Instruction 1: Please lay out the listing as a JSON list of strings, one string per line, covering the lines from the one containing "The height and width of the screenshot is (2576, 291)." through the end of the listing, both included, with blank lines left out.

Document section:
[BEGIN]
# This notebook is used to create the xy_zipcode_2013to2019.csv

In [None]:
import pycrs
import pyproj
from functools import lru_cache

#set formats
from_crs = pycrs.parse.from_epsg_code(102718).to_proj4() # original xy format
to_crs=pycrs.parse.from_epsg_code(4326).to_proj4() #normal lat/long format

#create projects from formats
fromproj = pyproj.Proj(from_crs)
toproj = pyproj.Proj(to_crs)

@lru_cache()
def xy_to_latlong(x,y):
    # transform the formats
    long,lat=pyproj.transform(fromproj, toproj, x,y) #note output is long, lat, instead of lat, long
    return (lat,long) #switched back to lat,long

In [None]:
import fiona
import shapely.geometry

#read the geojson file and returns a list of shapes (zip codes)
def read_geojson(path):
    with fiona.open(path) as fiona_collection:
        shapes=[] # stores a collection of shapes (zip codes)
        for i in fiona_collection:
            shapefile_record = i 

            # Use Shapely to create the polygon
            shape = shapely.geometry.asShape(shapefile_record['geometry'] )
            
            shapes.append((shape,i))
    return shapes

#get the list of shapes
shapes=read_geojson('zipcodes.geojson')

@lru_cache()
def latlong_to_zipcode(coord):
    lat,long=coord #unpack
    
    #go through each shape
    for shape,i in shapes:
        #creat point from long/lat
        point = shapely.geometry.Point(long,lat) # note this is (longitude, latitude) not (latitude, longitude)
[END]
Instruction 2: Proceed with the notebook code that maps coordinates to zip codes, starting right after its last line.

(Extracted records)
[BEGIN]
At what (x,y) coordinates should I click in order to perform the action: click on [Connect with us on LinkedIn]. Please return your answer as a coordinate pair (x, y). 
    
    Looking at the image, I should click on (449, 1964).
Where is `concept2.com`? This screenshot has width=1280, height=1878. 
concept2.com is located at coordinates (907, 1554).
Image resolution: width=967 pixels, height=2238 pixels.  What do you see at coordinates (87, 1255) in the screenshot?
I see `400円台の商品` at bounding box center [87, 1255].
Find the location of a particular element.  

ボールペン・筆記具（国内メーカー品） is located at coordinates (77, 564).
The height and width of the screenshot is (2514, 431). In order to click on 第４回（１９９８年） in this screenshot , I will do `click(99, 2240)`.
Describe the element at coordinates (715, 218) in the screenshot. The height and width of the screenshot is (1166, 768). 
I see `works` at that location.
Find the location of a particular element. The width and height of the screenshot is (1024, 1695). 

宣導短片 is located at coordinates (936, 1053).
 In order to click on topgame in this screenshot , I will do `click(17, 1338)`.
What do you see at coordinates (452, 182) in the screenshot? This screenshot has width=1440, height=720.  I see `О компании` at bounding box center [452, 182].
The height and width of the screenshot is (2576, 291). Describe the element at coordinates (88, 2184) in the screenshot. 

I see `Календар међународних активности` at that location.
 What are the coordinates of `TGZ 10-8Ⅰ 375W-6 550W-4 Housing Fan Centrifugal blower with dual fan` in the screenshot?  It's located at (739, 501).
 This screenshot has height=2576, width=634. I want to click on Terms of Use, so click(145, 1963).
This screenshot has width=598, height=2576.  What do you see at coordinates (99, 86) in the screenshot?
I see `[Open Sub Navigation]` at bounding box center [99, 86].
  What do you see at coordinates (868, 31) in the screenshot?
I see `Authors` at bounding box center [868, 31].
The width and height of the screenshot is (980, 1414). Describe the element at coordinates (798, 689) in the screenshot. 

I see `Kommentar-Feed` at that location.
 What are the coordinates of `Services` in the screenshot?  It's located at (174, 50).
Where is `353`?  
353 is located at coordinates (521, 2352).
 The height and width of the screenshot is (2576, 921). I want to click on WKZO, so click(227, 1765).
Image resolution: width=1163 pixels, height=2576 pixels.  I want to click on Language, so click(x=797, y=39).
[END]
Expected answer 1:
[
  "The height and width of the screenshot is (2576, 291). Describe the element at coordinates (88, 2184) in the screenshot. ",
  "I see `Календар међународних активности` at that location.",
  " What are the coordinates of `TGZ 10-8Ⅰ 375W-6 550W-4 Housing Fan Centrifugal blower with dual fan` in the screenshot?  It's located at (739, 501).",
  " This screenshot has height=2576, width=634. I want to click on Terms of Use, so click(145, 1963).",
  "This screenshot has width=598, height=2576.  What do you see at coordinates (99, 86) in the screenshot?",
  "I see `[Open Sub Navigation]` at bounding box center [99, 86].",
  "  What do you see at coordinates (868, 31) in the screenshot?",
  "I see `Authors` at bounding box center [868, 31].",
  "The width and height of the screenshot is (980, 1414). Describe the element at coordinates (798, 689) in the screenshot. ",
  "I see `Kommentar-Feed` at that location.",
  " What are the coordinates of `Services` in the screenshot?  It's located at (174, 50).",
  "Where is `353`?  ",
  "353 is located at coordinates (521, 2352).",
  " The height and width of the screenshot is (2576, 921). I want to click on WKZO, so click(227, 1765).",
  "Image resolution: width=1163 pixels, height=2576 pixels.  I want to click on Language, so click(x=797, y=39)."
]

Expected answer 2:
        
        if shape.contains(point):
            return (i['properties']['postalCode']) #zip code 

In [None]:
@lru_cache()
def xy_to_zipcode(x,y):
    return latlong_to_zipcode(xy_to_latlong(x,y))

In [None]:
# get the x and y coordinates and drop null or duplicates
df_xy=df.loc[:,['x','y']]
df_xy.dropna(inplace=True)
df_xy=df_xy.drop_duplicates()

#convert xy to into 
df_xy['x']=df_xy['x'].astype(int)
df_xy['y']=df_xy['y'].astype(int)

#get the zip codes of each xy coordinate and store in a dataframe
zipcode=df_xy.apply(lambda k: xy_to_zipcode(k.x, k.y), axis=1)
df_zipcode=pd.DataFrame(zipcode)

#merge the xy with zip code
df_zipcode=df_zipcode.merge(df_xy, left_index=True, right_index=True, how='inner')
df_zipcode.rename(columns={0:'zipcode'}, inplace=True)

#save the xy to zip code mapping in a csv file
df_zipcode.to_csv('data/xy_zipcode_2013to2019.csv')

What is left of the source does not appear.